While in medical school I was on active duty in uniform assigned to the Presidio of San Francisco. There was nearly a total blackout during the war. Vast numbers of service men and women passed through the Presidio and out the Golden Gate, or left from the Oakland Train Terminal on their way to the killing fields of Normandy and the bloody Pacific islands.

In the first weeks of the war my cousin, Seaman George Stoddard, was on the 1500-man cruiser USS Houston sunk in early 1942 along with the entire ill-equipped Asiatic fleet in the flaming Java Sea battle. He survived by floating with the tides for six hours, and spent four years in Japanese prison camps. Only 200 men survived the Houston sinking.

My brother Bob was an infantry training officer and survived. Our childhood friend and naval pilot, Jess Jessup was shot down in the Pacific, was injured and survived. My UC Berkeley class of ’42 (1938-1942) was the War Class. Our class provided many officers for the military.
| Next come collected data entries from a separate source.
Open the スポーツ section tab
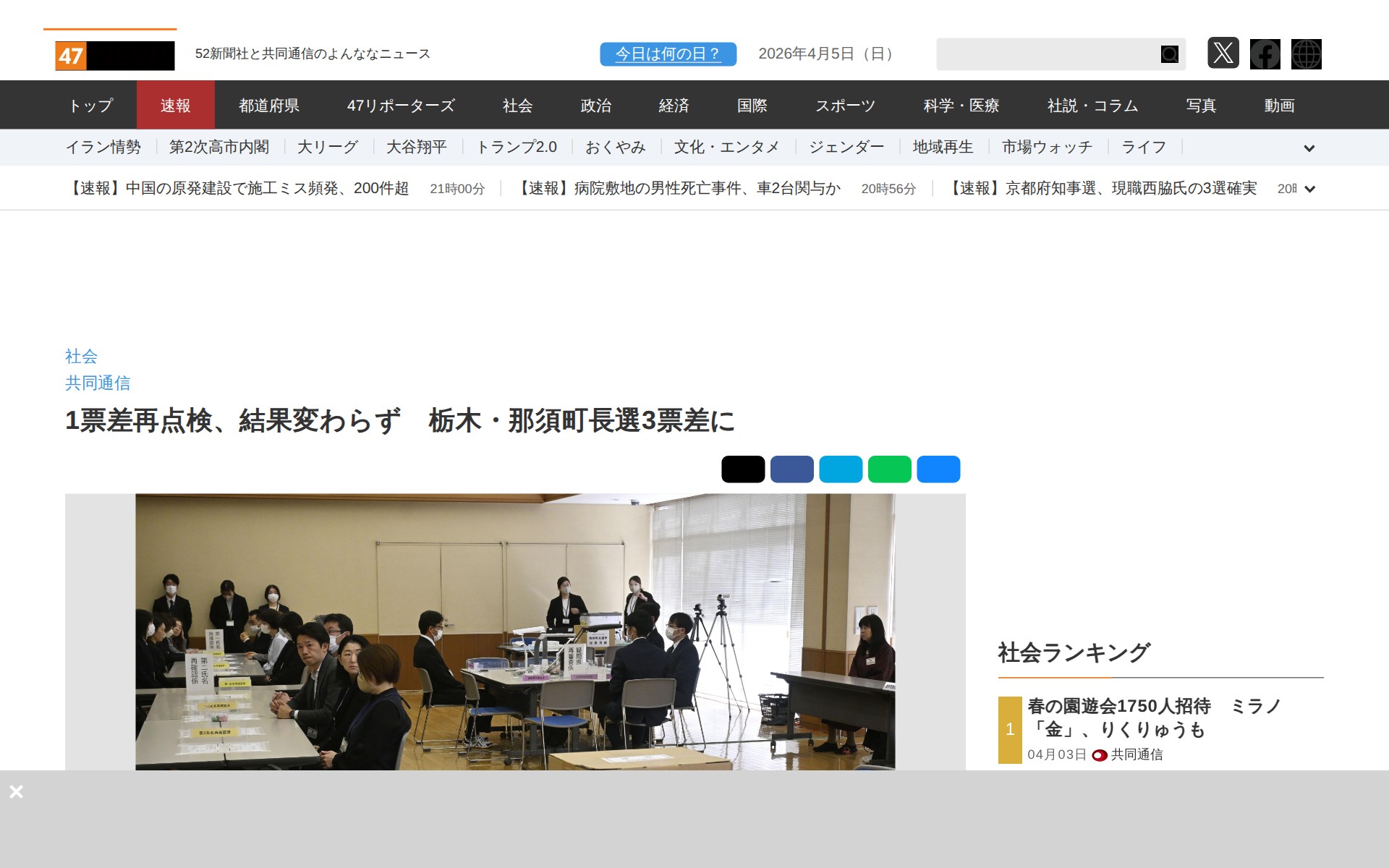 [845, 106]
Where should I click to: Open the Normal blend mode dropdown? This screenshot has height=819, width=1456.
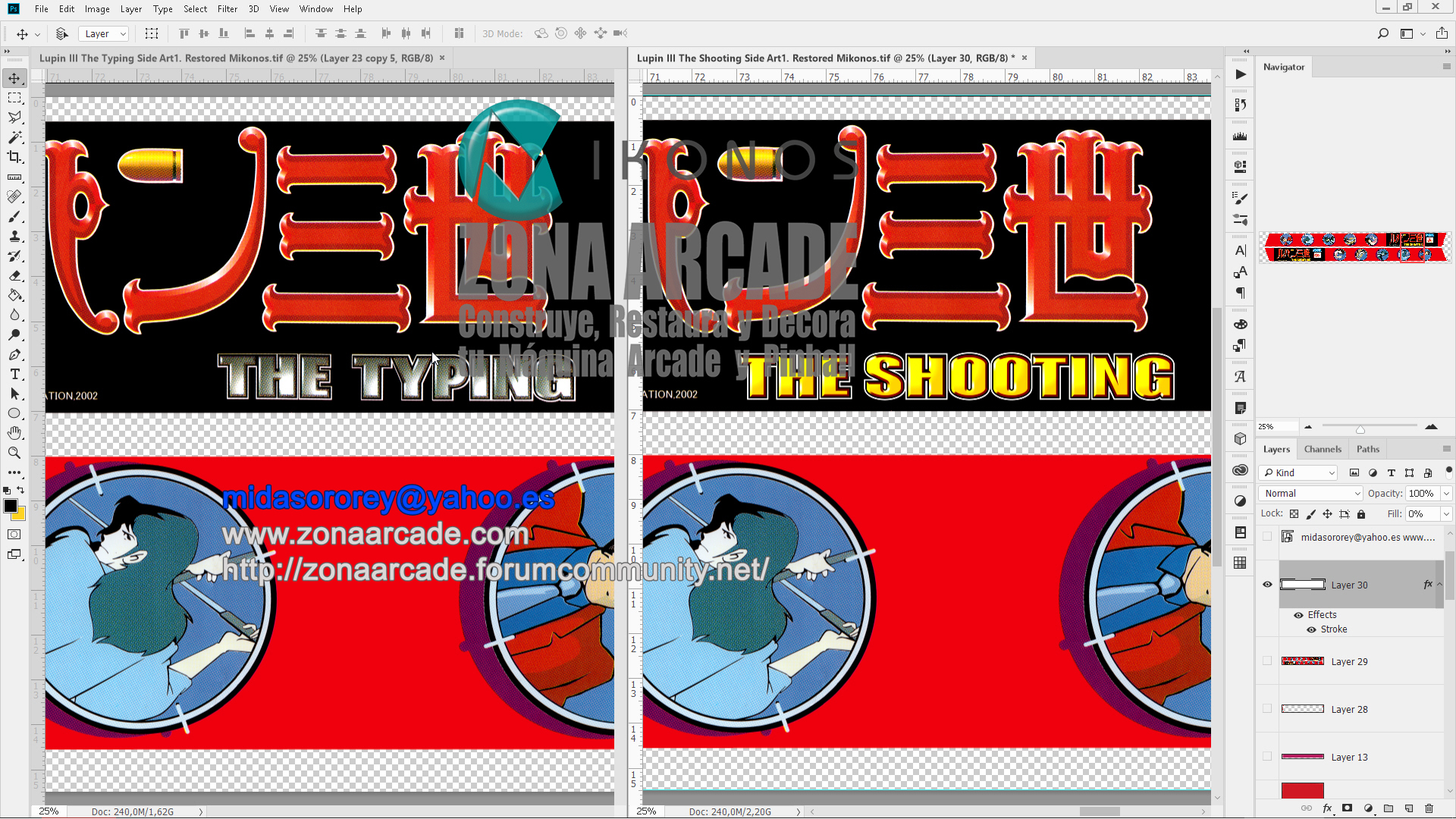(x=1309, y=493)
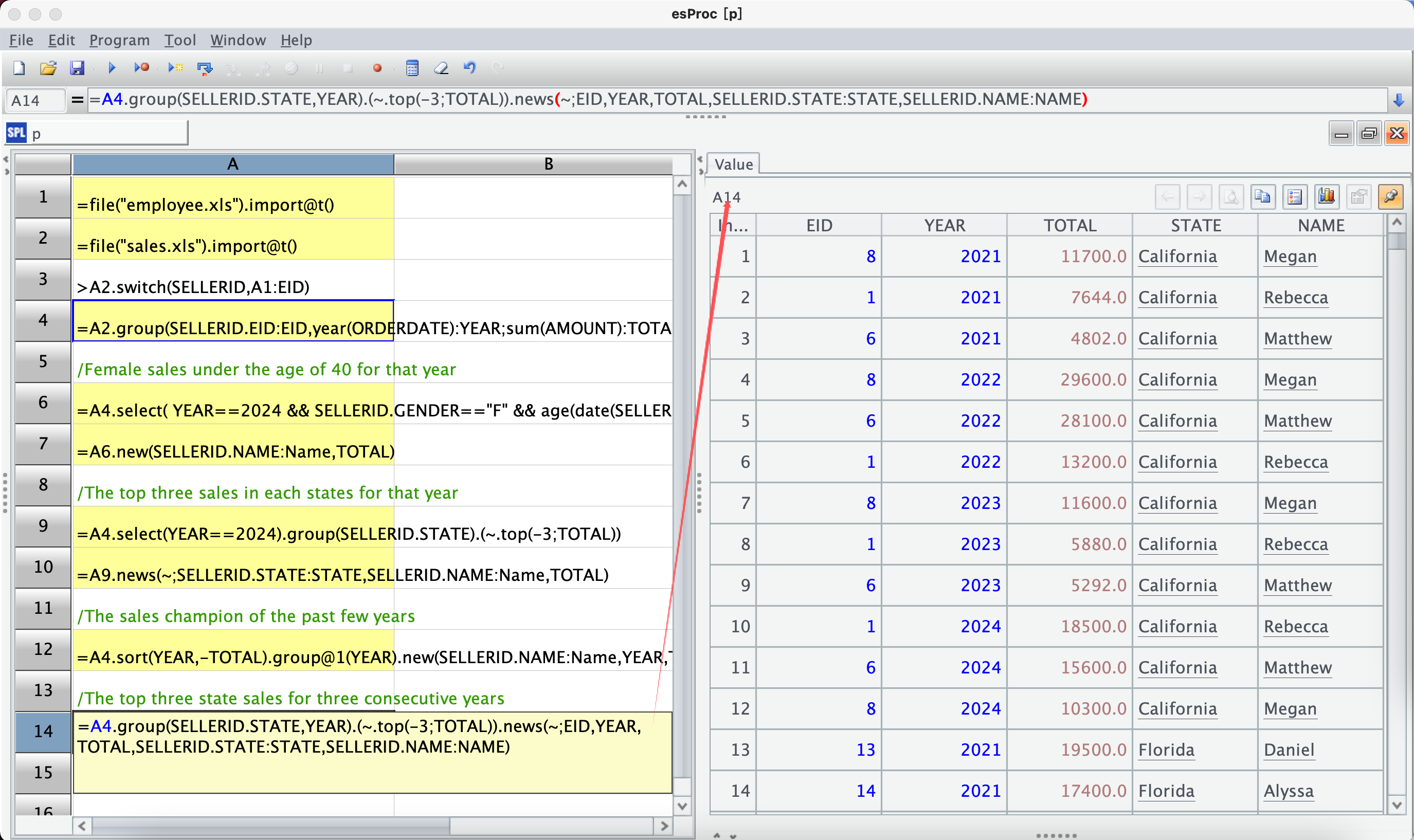Switch to the Value tab
Viewport: 1414px width, 840px height.
[733, 164]
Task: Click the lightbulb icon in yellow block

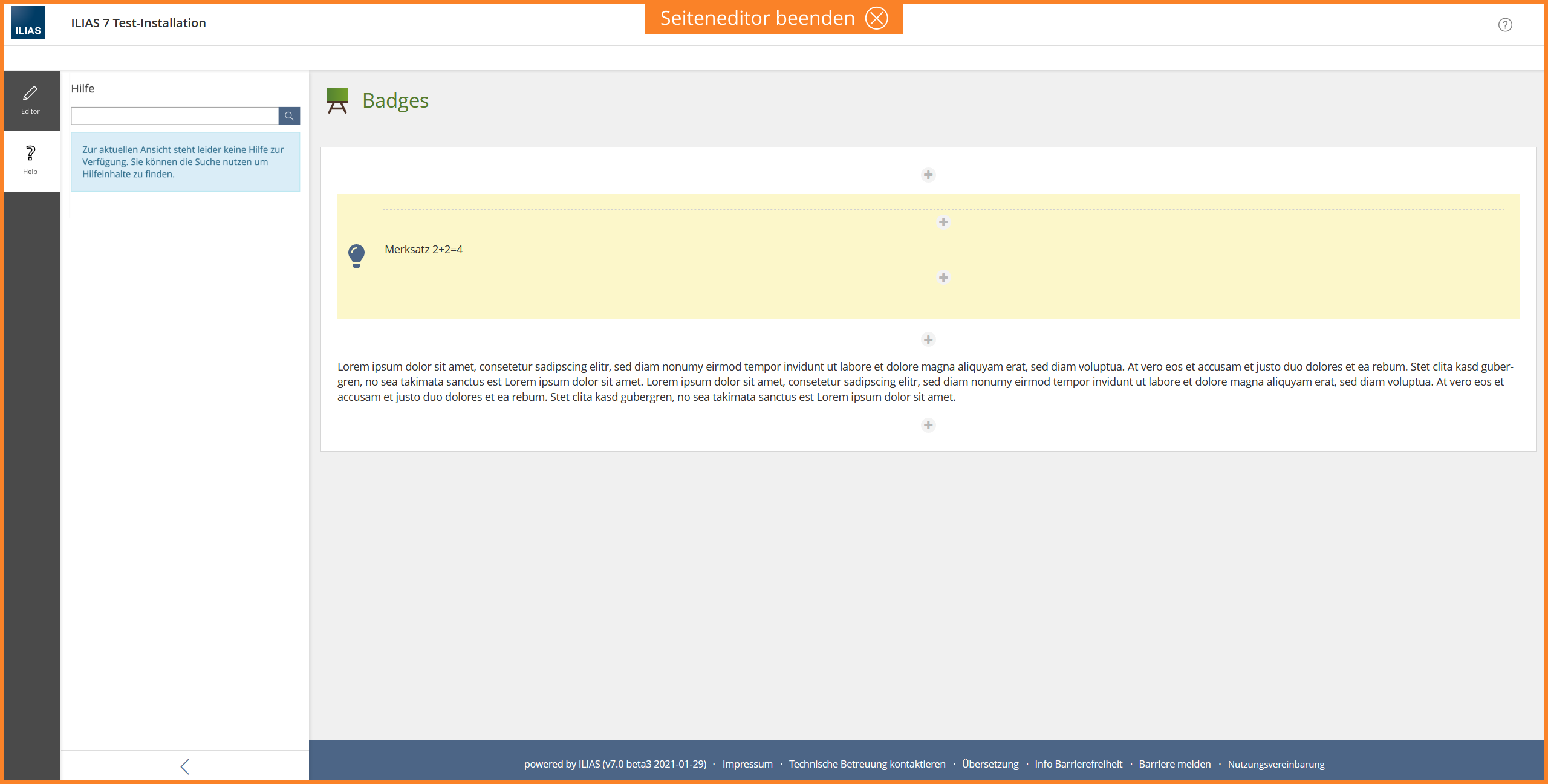Action: [356, 256]
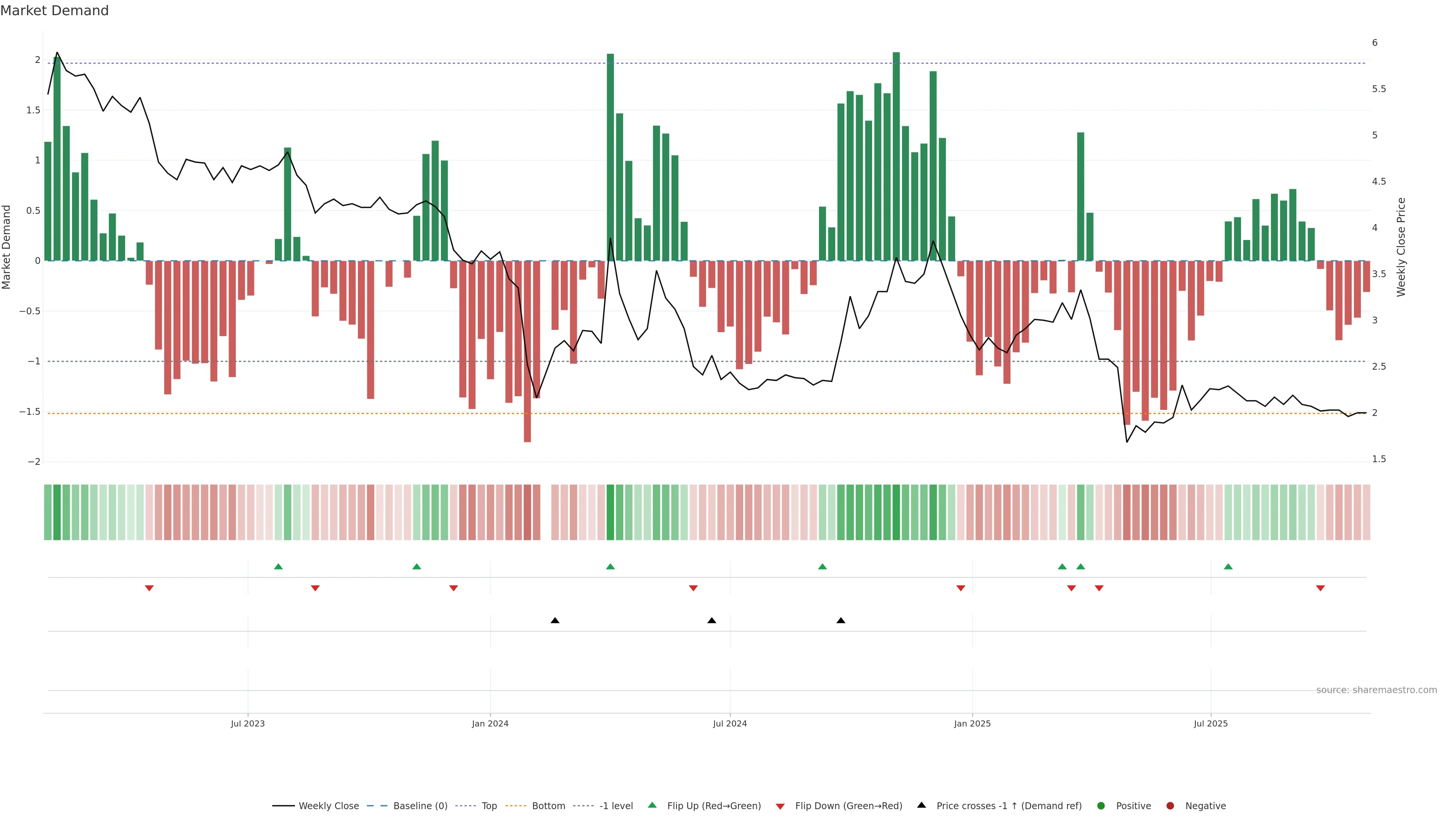
Task: Click the red Negative circle in legend
Action: click(x=1170, y=805)
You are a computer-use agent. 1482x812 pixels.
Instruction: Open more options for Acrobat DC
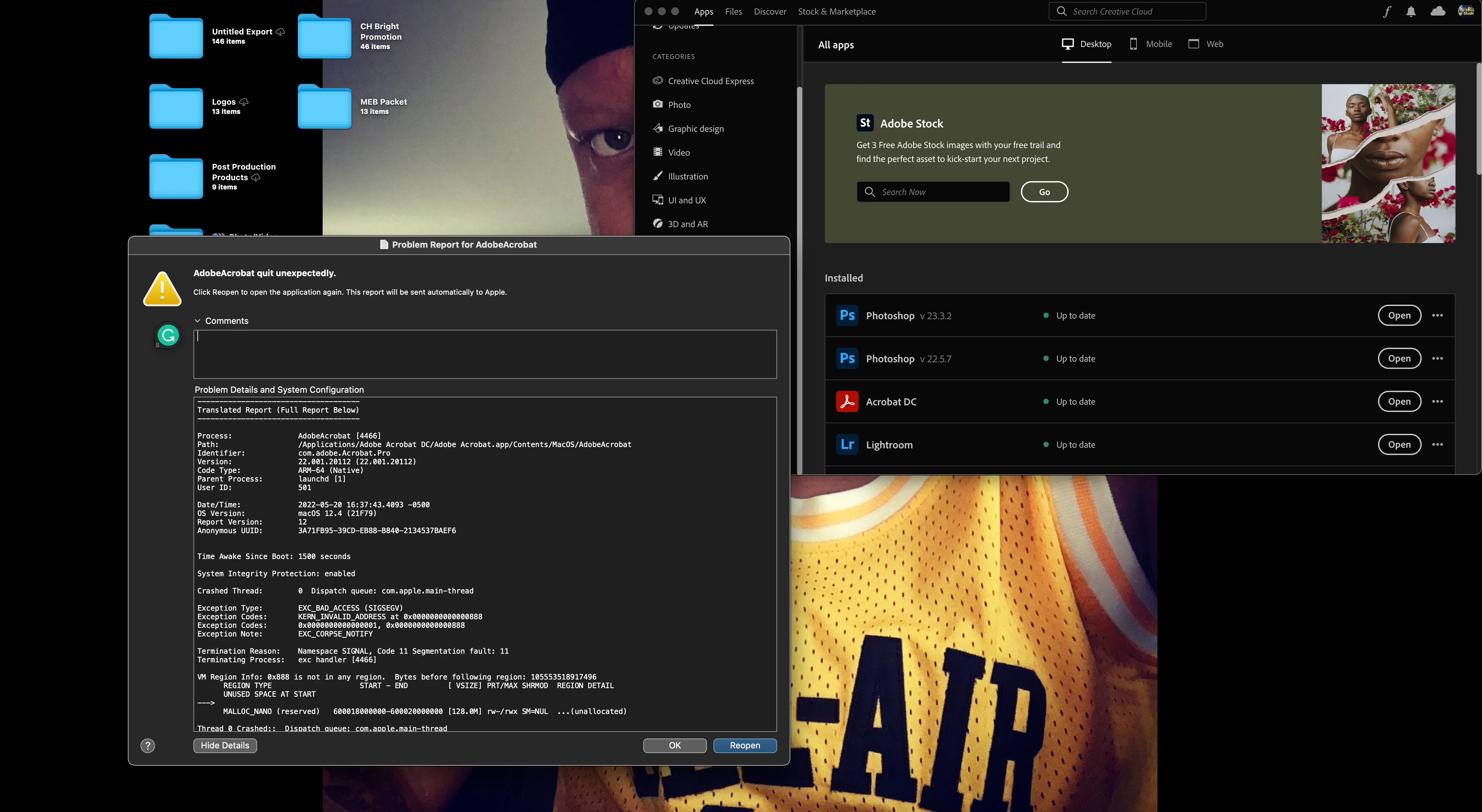coord(1437,401)
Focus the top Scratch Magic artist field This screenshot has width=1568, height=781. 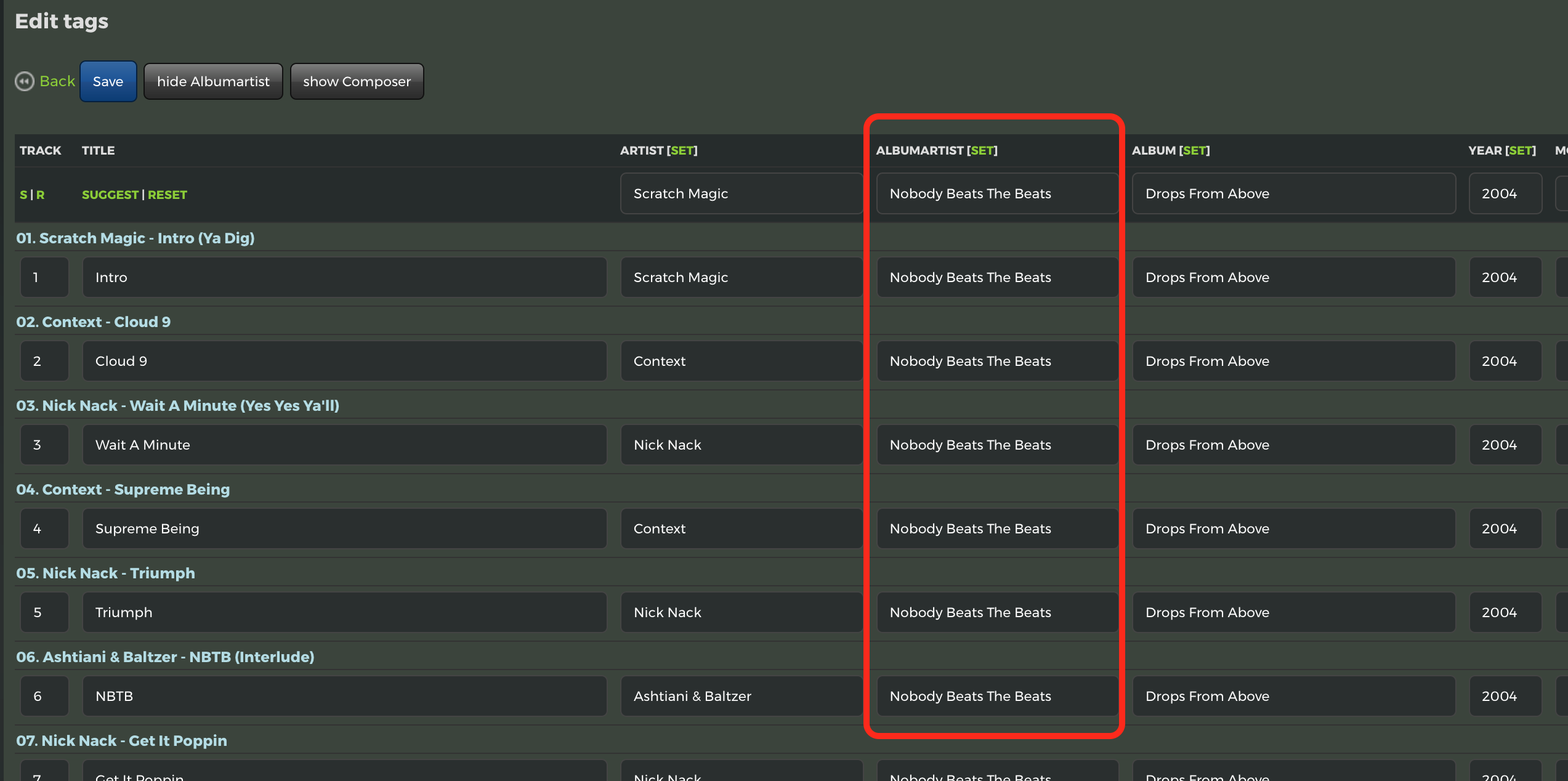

We had smart uniforms, joined Scabbard and Blade, and trained at Fort Ord, where our weapons were collected and sent to Russia under lend-lease when Germany invaded Poland in 1939.

In 1942, our student body president, Ralph Fisher also in ROTC, was assigned to learn Chinese quickly at the Monterey Language Academy. He then became the U.S. attaché to the Chinese Army under General Chiang Kai-shek in his battle against the Japanese in China. Thousands of American young men were drafted and many never returned. Before the atom bombs ended WWII in 1945, a million men, including my brother, were prepared to invade Japan from encircling islands. It took nearly a year for them to return home. By then I was stationed as a Captain in the US Army Medical Corp at the SF Presidio. My job was to sort out psychotic men for treatment, who arrived daily by plane in camisoles from the Pacific to Moffet Field. In the hospital they were treated by psychologist Ken Kesey who wrote the book, One Flew Over the Cuckoo’s Nest which became a popular film, featuring Jack Nicholson, and Louise Fletcher as nurse Ratched.

As the war ended millions of soldiers passed through the bay area and, entranced by its beauty, wanted to stay, work and live in sunny California. Many did, causing a surge in population that has never ended. They had seen so much destruction of nature that some became vigorous advocates for wilderness and sensible growth and joined in to create America’s Best Idea, the National Parks.

In 1962, President John Kennedy, whose PT-109 boat was sunk in a battle in the Solomon Islands in 1943, authorized the Point Reyes National Seashore. Underfunded, the battle to acquire the bulk of the Seashore took ten years.

In 1972 Senator Peter Behr, an astute Marin politician and attorney, collected 500,000 signatures in two weeks requesting President Richard Nixon to release the money to purchase the remainder of the Point Reyes National Seashore. Impressed, Nixon also authorized the Golden Gate National Recreation Area, GGNRA, completing the coastal defense area for future conflicts such as the cold war when San Francisco was circled by Intercontinental Missile Defense.

Peter Behr had survived the Pacific war as a deck officer of a fighting aircraft carrier. He told me he wept when young men spiraled high into the sky but never returned. Many other men and women who helped to create the two great national parks were veterans of WWII. Nature icon David Brower survived the war in the US Mountain Corp.

So, these great parks protecting 60 miles of rugged coast including the Golden Gate are dedicated to the patriotic women and men who helped win the Pacific and European wars, and to the soldiers who perished.